Other services associated with better glycemic control included a tracking system for clinical diabetes, clinical decision support tools, and self-management education. More than 80% of the FQHCs used a diabetes screening protocol and a patient tracking system. Tracking systems included registries and case managers following up with patients.1

Integrated services may include one case manager helping patients with both their medical issues and their mental health issues. “Case managers can reach out to people who have uncontrolled diabetes and who haven’t come into the clinic for a while to make sure they are using their new medicine,” Laiteerapong explains. “This is an example of higher-level case management.”

The researchers found primary care providers were satisfied with diabetes care resources and interventions. They agreed their diabetes screening protocol was accurate, efficient, and followed consistently. Behavioral health services at the FQHCs included counseling, same-day appointments as primary care appointments, depression screening, warm handoffs during clinic visits, and anxiety screening.1

The study results reinforce the concept that physical and mental healthcare should not be segregated to different facilities. “To have good physical health, you need good mental health,” Laiteerapong says. “These problems are intertwined.”

It creates an unnecessary barrier when healthcare organizations outsource their mental health care to other providers.

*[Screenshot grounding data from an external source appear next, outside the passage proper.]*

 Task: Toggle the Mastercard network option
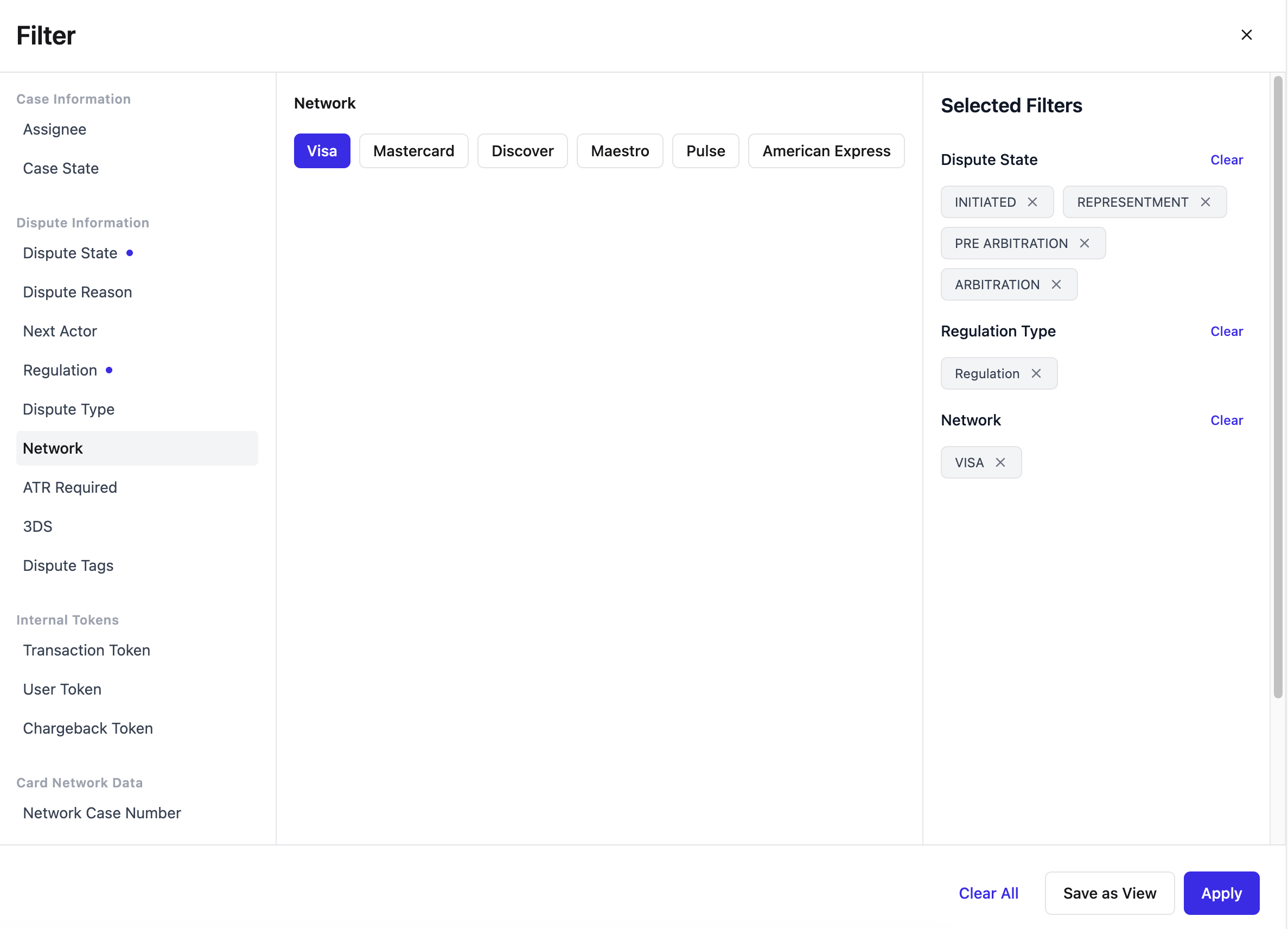[413, 151]
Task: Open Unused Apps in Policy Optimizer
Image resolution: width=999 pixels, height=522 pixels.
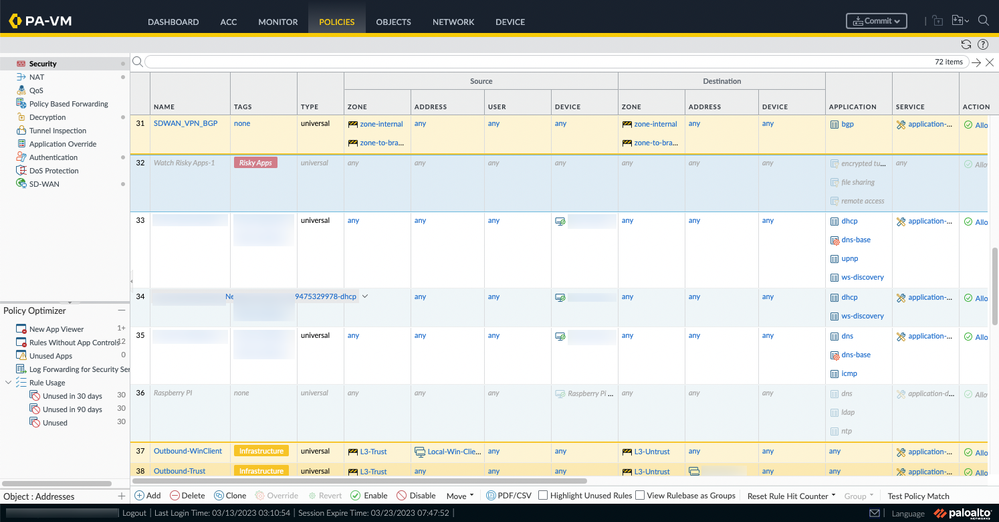Action: tap(50, 355)
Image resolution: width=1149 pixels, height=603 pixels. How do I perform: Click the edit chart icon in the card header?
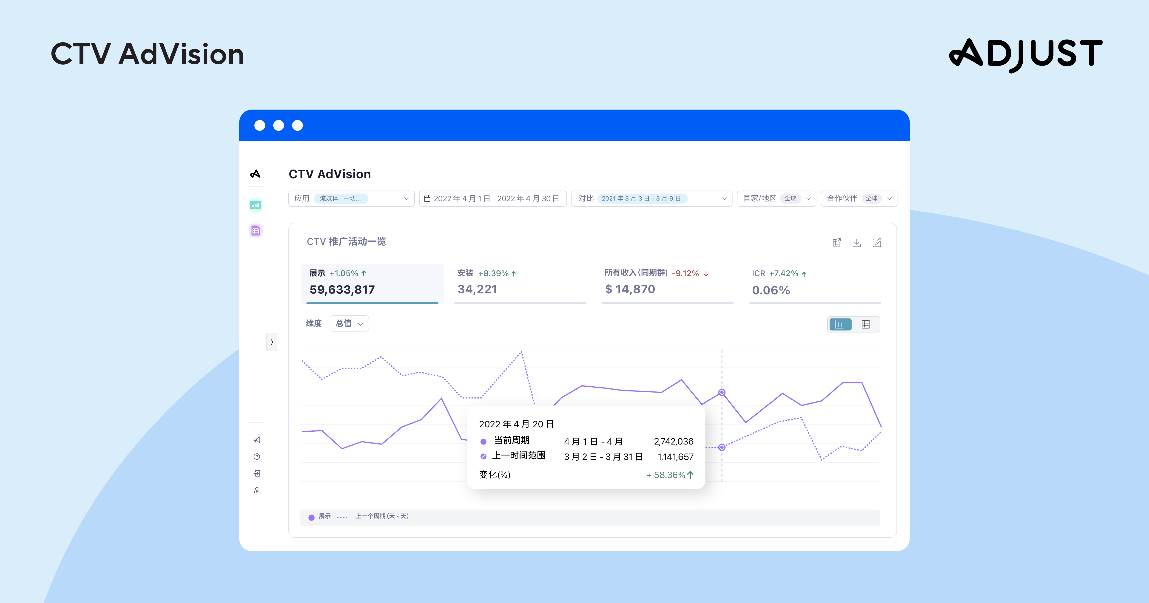pos(877,243)
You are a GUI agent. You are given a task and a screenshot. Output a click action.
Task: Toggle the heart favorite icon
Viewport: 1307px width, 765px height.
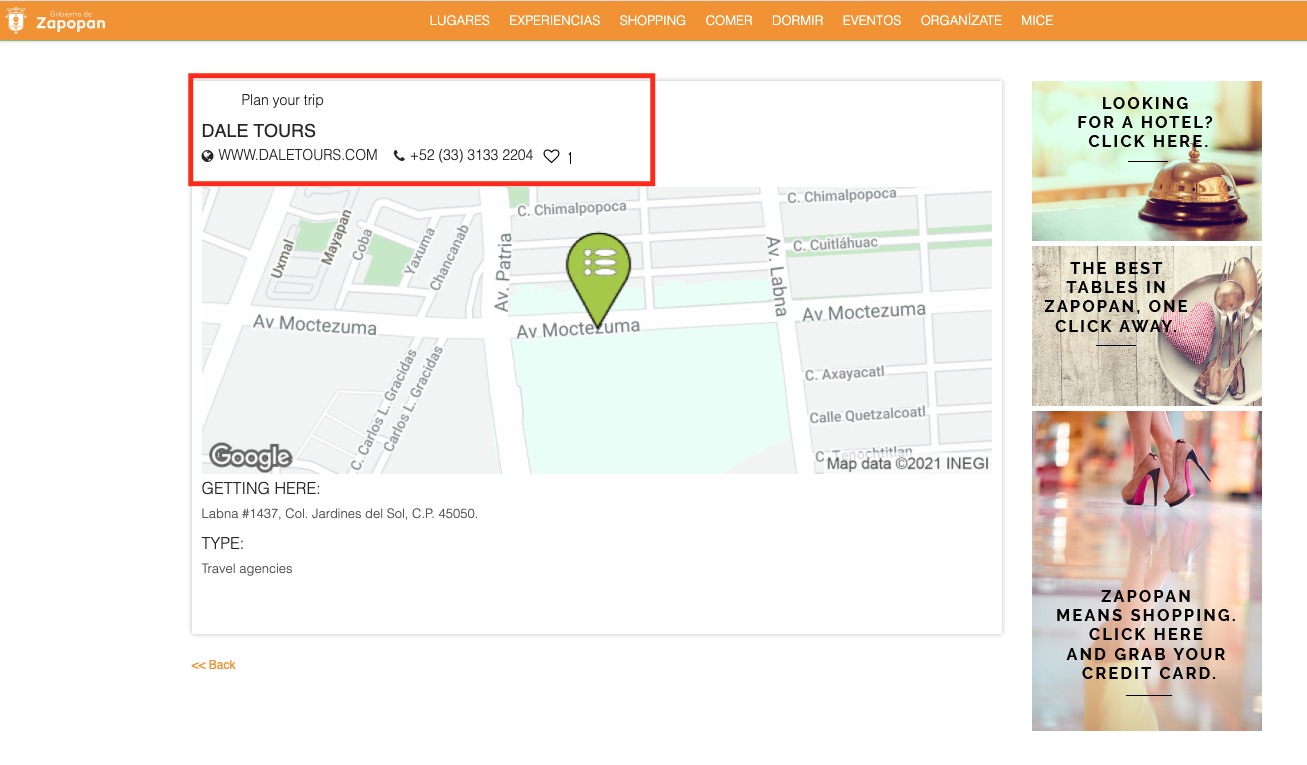click(551, 156)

It can prevent the health system from achieving better quality care for patients.

The other takeaway is that employing case managers in the role of assisting patients with their chronic illnesses and mental health issues is helpful for value-based care. “The old-fashioned lesson and concept is that physical and mental healthcare should not be segregated to different healthcare providers,” Laiteerapong adds.


  1. Laiteerapong N, Staab EM, Wan W, et al. Integration of diabetes and depression care is associated with glucose control in Midwestern federally qualified health centers. J Gen Intern Med 2021;36:978-984.
  2. Sara G, Chen W, Large M, et al. Potentially preventable hospitalisations for physical health conditions in community mental health service users: A population-wide linkage study. Epidemiol Psychiatr Sci 2021;30:e22.
  3. de Groot M, Shubrook J, Schwartz F, et al. Program ACTIVE II: Design and methods for a multi-center community-based depression treatment for rural and urban adults with type 2 diabetes. Diabetes Res Ther 2015;1:10.16966/2380-5544.108.
  4. Farmer MM, McGowan M, Yuan AH, et al. Complementary and integrative health approaches offered in the Veterans Health Administration: Results of a national organizational survey. J Altern Complement Med 2021;27:S124-S130.
  5. Hansel T, Osofsky H, Langhinrichsen-Rohling J, et al. Lessons learned from a quad-state postdisaster project: Developing accessible and sustainable integrated mental and physical health care services. J Ambul Care Manag 2018;41:323-332.
  6. de Groot M, Shubrook JH, Hornsby Jr. WG, et al. Program ACTIVE II: Outcomes from a randomized, multistate community-based depression treatment for rural and urban adults with type 2 diabetes. Diabetes Care 2019;42:1185-1193.
  7. de Groot M, Doyle T, Averyt J. Program ACTIVE: Cognitive behavioral therapy to treat depression in adults with type 2 diabetes in rural Appalachia. J Cogn Psychother 2017;31:158-170.
  8. Young-Hyman D, de Groot M, Hill-Briggs F, et al. Psychosocial care for people with diabetes: A position statement of the American Diabetes Association. Diabetes Care 2016;39:2126-2140.
  9. Centers for Disease Control and Prevention. Diabetes and mental health. Last reviewed Aug. 6, 2018.